Palembang, Ogannews.com — Upaya penyelamatan warga negara dari jerat kejahatan lintas negara kembali dilakukan aparat. Sebanyak 14 warga asal Palembang yang diduga menjadi korban Tindak Pidana Perdagangan Orang (TPPO) akhirnya berhasil dipulangkan dari Kamboja melalui pengawalan ketat aparat kepolisian.

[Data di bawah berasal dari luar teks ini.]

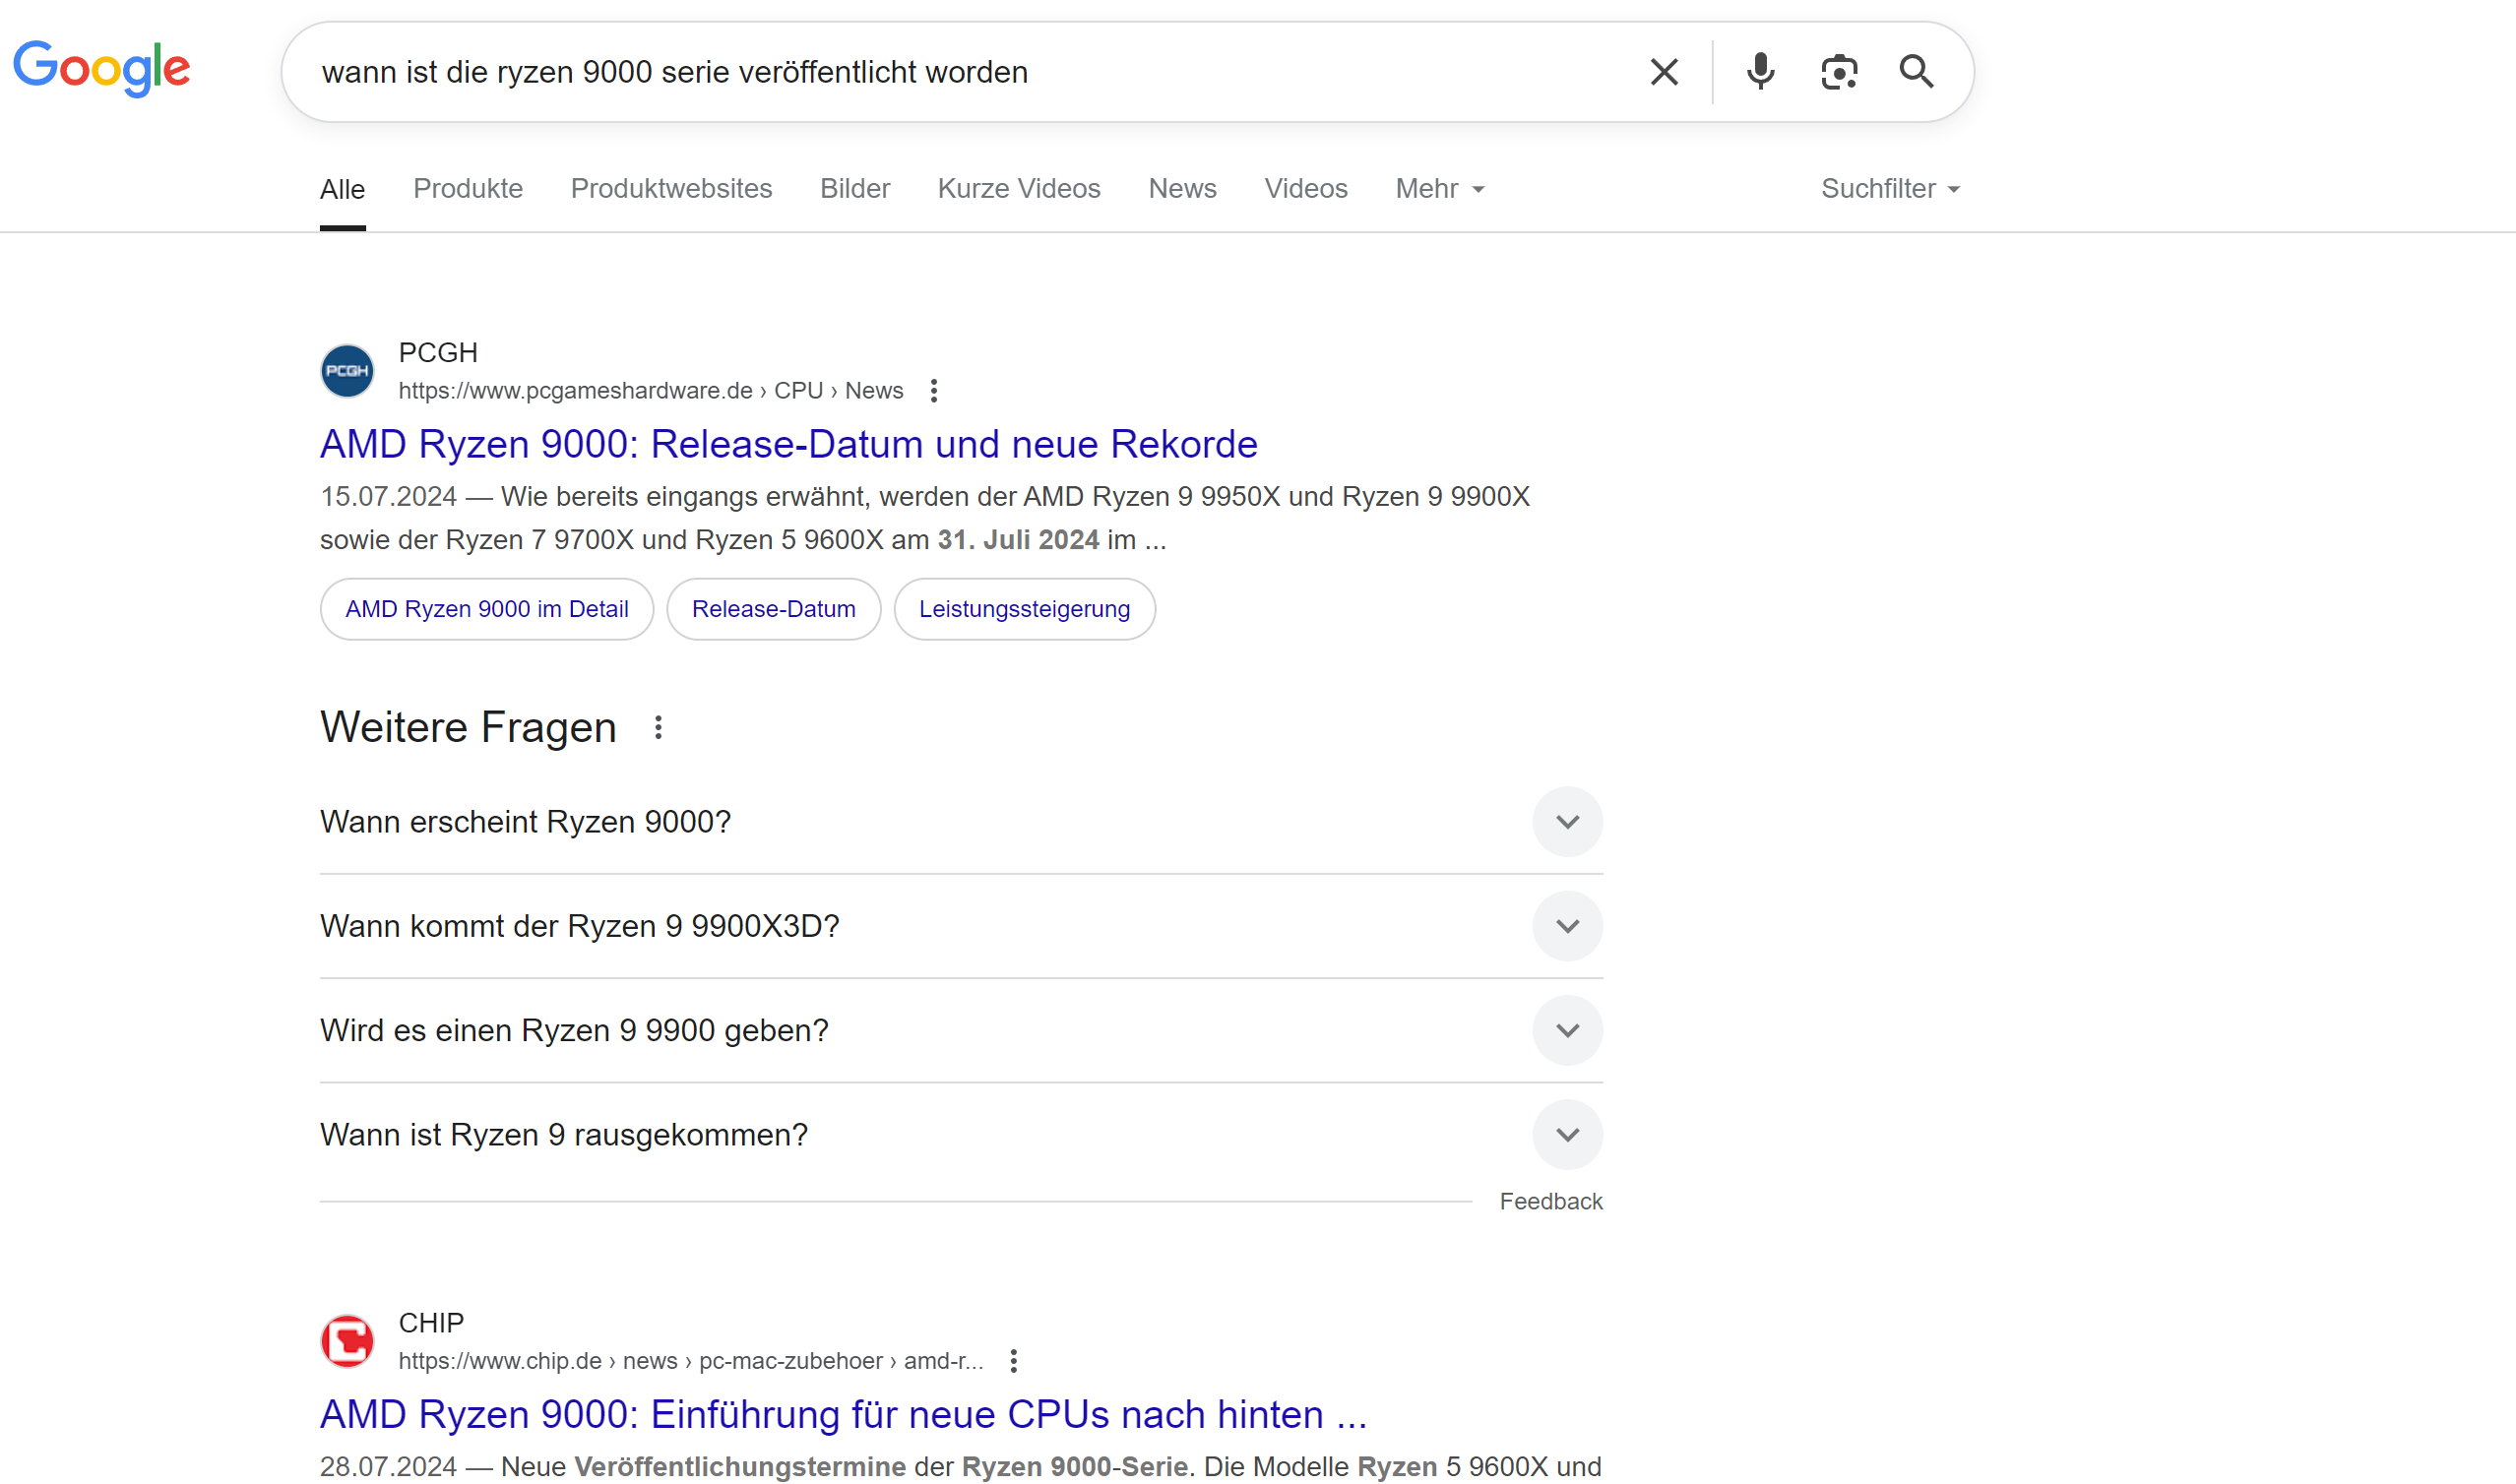Screen dimensions: 2516x1484
Task: Open three-dot menu next to CHIP URL
Action: click(x=1013, y=1361)
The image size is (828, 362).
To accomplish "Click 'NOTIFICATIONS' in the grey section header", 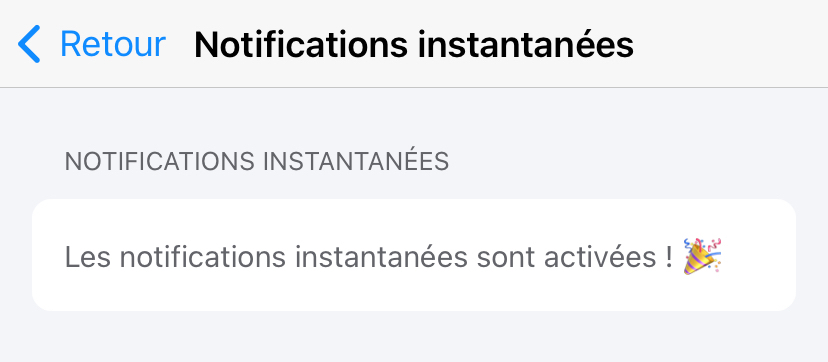I will tap(159, 161).
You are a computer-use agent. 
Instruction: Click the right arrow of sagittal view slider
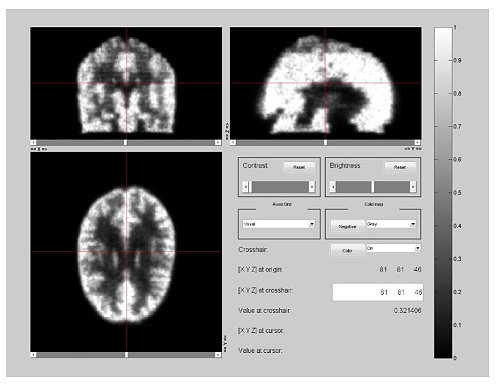(x=417, y=143)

Proses pemulangan ini melibatkan sinergi lintas instansi, mulai dari Kepolisian Daerah Sumatera Selatan, Pemerintah Provinsi Sumatera Selatan, hingga kementerian terkait di tingkat pusat. Operasi kemanusiaan tersebut berlangsung selama tiga hari, sejak Sabtu (28/3/2026) hingga Senin (30/3/2026).
Tim gabungan lebih dahulu bergerak ke Jakarta guna mempersiapkan kedatangan para korban. Pada Minggu malam (29/3/2026), ke-14 warga tersebut tiba di Bandara Soekarno-Hatta dan langsung menjalani asesmen awal oleh petugas dari unsur kepolisian, Kementerian Luar Negeri, serta instansi terkait lainnya.
Selanjutnya, pada Senin (30/3/2026), para korban diberangkatkan menuju Palembang dan mendarat di Bandara Sultan Mahmud Badaruddin II sekitar pukul 12.50 WIB. Setibanya di Bumi Sriwijaya, mereka langsung dibawa ke Gedung Graha Bina Praja untuk menjalani pemeriksaan lanjutan sekaligus pemulihan kondisi.
Penyidik dari Direktorat Reserse PPA dan PPO Polda Sumsel kini tengah mendalami keterangan para korban. Fokus utama penyelidikan adalah mengungkap pola perekrutan, modus operandi, serta jaringan pelaku yang diduga terlibat dalam praktik perdagangan orang tersebut.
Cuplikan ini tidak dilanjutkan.